I downed the whiskey in my glass and handed it back to him, shifting forward in my seat so that I could set about removing the many pins in my hair. My head was throbbing from the pinching tension on my scalp, and my neck already ached from the damnable weight of balancing the crown on my head.
Caldrius sat the glass back on the bar cart, lifting his brows in silent question to ask if I needed another. I shook my head.

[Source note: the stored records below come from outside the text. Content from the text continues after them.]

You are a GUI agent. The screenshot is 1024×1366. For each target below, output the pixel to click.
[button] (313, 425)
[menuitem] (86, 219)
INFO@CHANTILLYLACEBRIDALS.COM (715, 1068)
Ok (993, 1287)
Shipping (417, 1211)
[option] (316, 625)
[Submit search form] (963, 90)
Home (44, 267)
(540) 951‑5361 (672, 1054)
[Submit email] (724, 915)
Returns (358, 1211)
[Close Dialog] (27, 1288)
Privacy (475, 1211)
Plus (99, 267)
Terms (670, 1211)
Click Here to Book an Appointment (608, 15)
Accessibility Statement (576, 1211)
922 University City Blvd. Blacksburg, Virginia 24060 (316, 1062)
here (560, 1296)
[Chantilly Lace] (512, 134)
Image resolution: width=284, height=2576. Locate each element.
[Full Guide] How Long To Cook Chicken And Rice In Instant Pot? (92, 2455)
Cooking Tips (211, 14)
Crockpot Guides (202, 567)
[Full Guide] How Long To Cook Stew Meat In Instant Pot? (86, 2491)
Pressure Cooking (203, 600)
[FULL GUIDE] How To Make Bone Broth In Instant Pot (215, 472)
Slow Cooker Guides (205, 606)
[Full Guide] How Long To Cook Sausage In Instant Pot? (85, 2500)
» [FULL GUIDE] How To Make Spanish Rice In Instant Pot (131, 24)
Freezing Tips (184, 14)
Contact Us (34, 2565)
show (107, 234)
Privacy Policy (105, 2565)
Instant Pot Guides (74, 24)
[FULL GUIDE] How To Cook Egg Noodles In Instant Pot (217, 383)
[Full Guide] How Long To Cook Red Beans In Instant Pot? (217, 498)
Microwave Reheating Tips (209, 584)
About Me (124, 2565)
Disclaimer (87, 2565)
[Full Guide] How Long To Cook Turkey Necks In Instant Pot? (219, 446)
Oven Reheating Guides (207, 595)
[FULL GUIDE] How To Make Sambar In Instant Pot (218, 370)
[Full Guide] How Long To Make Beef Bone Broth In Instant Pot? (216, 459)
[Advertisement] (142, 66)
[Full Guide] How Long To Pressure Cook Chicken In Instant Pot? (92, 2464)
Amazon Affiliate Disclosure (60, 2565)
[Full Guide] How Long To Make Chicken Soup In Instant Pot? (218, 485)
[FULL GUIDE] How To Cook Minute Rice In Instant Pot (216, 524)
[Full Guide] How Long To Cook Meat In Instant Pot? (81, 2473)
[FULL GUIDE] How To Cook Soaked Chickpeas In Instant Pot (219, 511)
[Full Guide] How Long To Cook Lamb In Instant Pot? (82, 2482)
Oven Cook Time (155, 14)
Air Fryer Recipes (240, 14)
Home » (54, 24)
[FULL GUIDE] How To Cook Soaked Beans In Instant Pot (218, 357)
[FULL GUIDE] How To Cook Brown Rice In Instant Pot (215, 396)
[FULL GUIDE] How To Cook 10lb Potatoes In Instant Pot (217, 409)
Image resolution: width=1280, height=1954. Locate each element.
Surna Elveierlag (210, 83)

What I needed right now was a good night’s sleep, not to be sharing whiskey with him.
For a moment, he just stood and watched me, enraptured by the way my hands worked through the curls in my hair.
“I suppose I should be relieved then,” he mused, tracking the movements of my fingers in my hair.
“You can feel however you want about it.”
Tongue darting out to wet his lips, he lowered himself to a crouch before me.
Without taking his eyes from mine, he reached up, running his hand through the blonde strands of my hair until he found the last pin and gently pulled it away, letting my hair topple down freely.
He traced over those tendrils with his eyes and fingers, holding them between his forefinger and thumb until they ended and his hands came to encircle my hips.
“Well, now that you’ve started adapting, this seems like a good time to discuss something I’ve had on my mind.”
My spine was rigid, locked with tension. Gods, he was so close to me, and so infuriatingly tall. Even in this position, with me on the couch and him crouched before me, his face was slightly aligned with my own.
I swallowed. “And what is that?”
His thumb was tracing delicate circles along the bodice of my dress. I could almost feel his touch on my bare skin despite the corset.